- Opening Delimiter -
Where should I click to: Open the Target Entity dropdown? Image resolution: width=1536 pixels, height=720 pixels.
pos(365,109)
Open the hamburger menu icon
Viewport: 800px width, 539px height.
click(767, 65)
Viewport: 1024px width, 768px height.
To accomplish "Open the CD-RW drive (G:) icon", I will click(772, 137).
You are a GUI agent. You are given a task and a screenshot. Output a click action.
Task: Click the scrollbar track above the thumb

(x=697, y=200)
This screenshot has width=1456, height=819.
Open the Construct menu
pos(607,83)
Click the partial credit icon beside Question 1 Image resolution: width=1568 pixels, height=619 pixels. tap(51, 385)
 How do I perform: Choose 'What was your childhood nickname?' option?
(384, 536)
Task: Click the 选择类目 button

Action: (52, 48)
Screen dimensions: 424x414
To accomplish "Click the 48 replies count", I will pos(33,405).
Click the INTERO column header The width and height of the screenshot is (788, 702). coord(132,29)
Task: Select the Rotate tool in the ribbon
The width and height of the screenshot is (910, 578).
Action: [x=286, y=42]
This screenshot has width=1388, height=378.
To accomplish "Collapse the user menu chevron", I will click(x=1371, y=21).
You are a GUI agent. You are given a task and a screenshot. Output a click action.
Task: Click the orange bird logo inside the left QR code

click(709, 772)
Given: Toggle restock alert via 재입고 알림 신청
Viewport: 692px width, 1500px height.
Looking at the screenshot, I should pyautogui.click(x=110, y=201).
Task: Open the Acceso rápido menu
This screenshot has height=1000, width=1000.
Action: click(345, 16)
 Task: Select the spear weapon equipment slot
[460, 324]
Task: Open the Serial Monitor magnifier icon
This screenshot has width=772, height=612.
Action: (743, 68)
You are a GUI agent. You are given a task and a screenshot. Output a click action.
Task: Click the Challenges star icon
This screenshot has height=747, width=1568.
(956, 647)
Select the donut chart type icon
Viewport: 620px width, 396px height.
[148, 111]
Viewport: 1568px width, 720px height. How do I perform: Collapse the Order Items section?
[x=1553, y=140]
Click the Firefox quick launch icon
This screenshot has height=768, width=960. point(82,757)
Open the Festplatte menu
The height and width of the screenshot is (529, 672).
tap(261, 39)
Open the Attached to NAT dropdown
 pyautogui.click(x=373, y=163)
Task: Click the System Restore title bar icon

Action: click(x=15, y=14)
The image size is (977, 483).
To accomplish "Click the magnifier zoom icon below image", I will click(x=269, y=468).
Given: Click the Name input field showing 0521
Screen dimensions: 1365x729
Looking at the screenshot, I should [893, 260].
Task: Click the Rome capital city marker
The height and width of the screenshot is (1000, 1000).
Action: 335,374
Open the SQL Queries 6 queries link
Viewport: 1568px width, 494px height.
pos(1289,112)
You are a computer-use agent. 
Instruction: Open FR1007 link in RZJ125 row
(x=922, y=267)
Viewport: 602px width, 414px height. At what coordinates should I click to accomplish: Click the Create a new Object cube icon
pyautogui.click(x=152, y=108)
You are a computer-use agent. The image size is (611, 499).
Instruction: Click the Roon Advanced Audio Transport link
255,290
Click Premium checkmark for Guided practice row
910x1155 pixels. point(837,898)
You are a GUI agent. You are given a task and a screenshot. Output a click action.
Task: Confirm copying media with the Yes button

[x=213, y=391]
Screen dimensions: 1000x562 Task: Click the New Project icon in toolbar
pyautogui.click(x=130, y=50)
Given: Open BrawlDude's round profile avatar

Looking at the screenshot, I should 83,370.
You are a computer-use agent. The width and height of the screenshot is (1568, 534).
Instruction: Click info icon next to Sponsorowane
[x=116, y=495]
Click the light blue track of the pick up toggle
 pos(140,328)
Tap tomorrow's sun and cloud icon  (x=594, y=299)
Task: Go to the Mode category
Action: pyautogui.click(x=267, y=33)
- Closing Delimiter -
### What the task asks
Each entry above, in full, should be output exactly as it reads.

### Task result
Where should I click to: Open the Target Entity dropdown? Image resolution: width=1536 pixels, height=720 pixels.
pos(365,109)
Open the hamburger menu icon
Viewport: 800px width, 539px height.
click(767, 65)
Viewport: 1024px width, 768px height.
To accomplish "Open the CD-RW drive (G:) icon", I will click(772, 137).
You are a GUI agent. You are given a task and a screenshot. Output a click action.
Task: Click the scrollbar track above the thumb

(x=697, y=200)
This screenshot has width=1456, height=819.
Open the Construct menu
pos(607,83)
Click the partial credit icon beside Question 1 Image resolution: width=1568 pixels, height=619 pixels. tap(51, 385)
 How do I perform: Choose 'What was your childhood nickname?' option?
(384, 536)
Task: Click the 选择类目 button

Action: (52, 48)
Screen dimensions: 424x414
To accomplish "Click the 48 replies count", I will pos(33,405).
Click the INTERO column header The width and height of the screenshot is (788, 702). coord(132,29)
Task: Select the Rotate tool in the ribbon
The width and height of the screenshot is (910, 578).
Action: [x=286, y=42]
This screenshot has width=1388, height=378.
To accomplish "Collapse the user menu chevron", I will click(x=1371, y=21).
You are a GUI agent. You are given a task and a screenshot. Output a click action.
Task: Click the orange bird logo inside the left QR code

click(709, 772)
Given: Toggle restock alert via 재입고 알림 신청
Viewport: 692px width, 1500px height.
Looking at the screenshot, I should pyautogui.click(x=110, y=201).
Task: Open the Acceso rápido menu
This screenshot has height=1000, width=1000.
Action: click(345, 16)
 Task: Select the spear weapon equipment slot
[460, 324]
Task: Open the Serial Monitor magnifier icon
This screenshot has width=772, height=612.
Action: (743, 68)
You are a GUI agent. You are given a task and a screenshot. Output a click action.
Task: Click the Challenges star icon
This screenshot has height=747, width=1568.
(956, 647)
Select the donut chart type icon
Viewport: 620px width, 396px height.
[148, 111]
Viewport: 1568px width, 720px height. How do I perform: Collapse the Order Items section?
[x=1553, y=140]
Click the Firefox quick launch icon
This screenshot has height=768, width=960. point(82,757)
Open the Festplatte menu
The height and width of the screenshot is (529, 672).
tap(261, 39)
Open the Attached to NAT dropdown
 pyautogui.click(x=373, y=163)
Task: Click the System Restore title bar icon

Action: click(x=15, y=14)
The image size is (977, 483).
To accomplish "Click the magnifier zoom icon below image", I will click(x=269, y=468).
Given: Click the Name input field showing 0521
Screen dimensions: 1365x729
Looking at the screenshot, I should [893, 260].
Task: Click the Rome capital city marker
The height and width of the screenshot is (1000, 1000).
Action: 335,374
Open the SQL Queries 6 queries link
Viewport: 1568px width, 494px height.
pos(1289,112)
You are a computer-use agent. 
Instruction: Open FR1007 link in RZJ125 row
(x=922, y=267)
Viewport: 602px width, 414px height. At what coordinates should I click to accomplish: Click the Create a new Object cube icon
pyautogui.click(x=152, y=108)
You are a computer-use agent. The image size is (611, 499).
Instruction: Click the Roon Advanced Audio Transport link
255,290
Click Premium checkmark for Guided practice row
910x1155 pixels. point(837,898)
You are a GUI agent. You are given a task and a screenshot. Output a click action.
Task: Confirm copying media with the Yes button

[x=213, y=391]
Screen dimensions: 1000x562 Task: Click the New Project icon in toolbar
pyautogui.click(x=130, y=50)
Given: Open BrawlDude's round profile avatar

Looking at the screenshot, I should 83,370.
You are a computer-use agent. The width and height of the screenshot is (1568, 534).
Instruction: Click info icon next to Sponsorowane
[x=116, y=495]
Click the light blue track of the pick up toggle
 pos(140,328)
Tap tomorrow's sun and cloud icon  (x=594, y=299)
Task: Go to the Mode category
Action: pyautogui.click(x=267, y=33)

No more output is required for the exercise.